Work task: Only the lines that contain the string "screenshot" belong in the answer; pull them from the records.

Input records:

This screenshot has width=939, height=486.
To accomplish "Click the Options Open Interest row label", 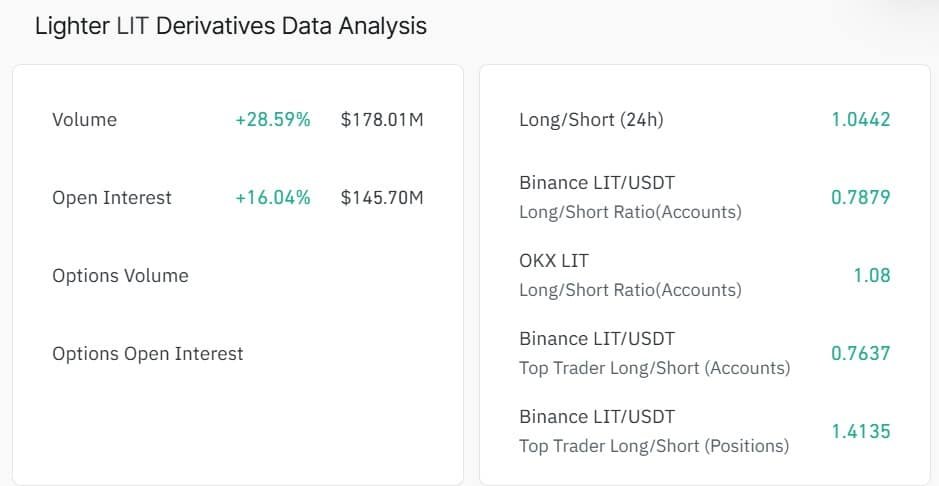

==

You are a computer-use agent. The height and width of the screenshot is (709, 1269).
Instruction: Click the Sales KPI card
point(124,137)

...

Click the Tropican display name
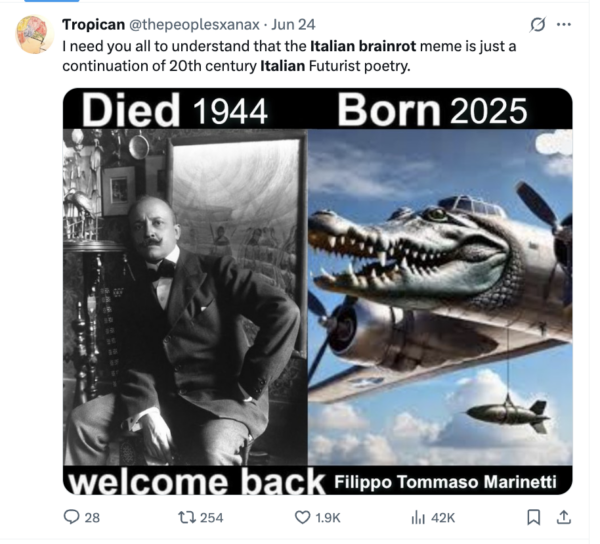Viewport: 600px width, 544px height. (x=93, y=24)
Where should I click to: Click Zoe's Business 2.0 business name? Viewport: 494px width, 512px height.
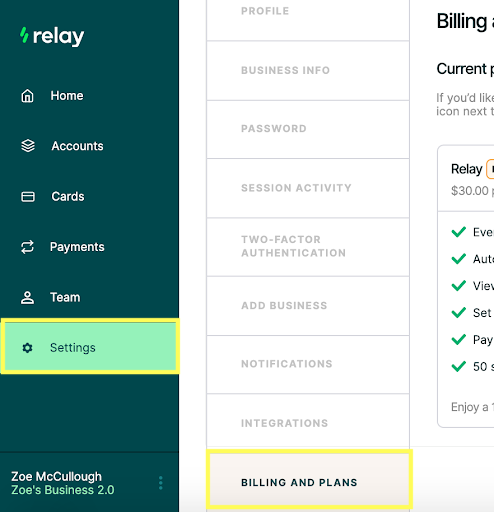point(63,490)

Answer for this exercise:
This screenshot has width=939, height=486.
You are a computer-use agent. The height and width of the screenshot is (709, 1269).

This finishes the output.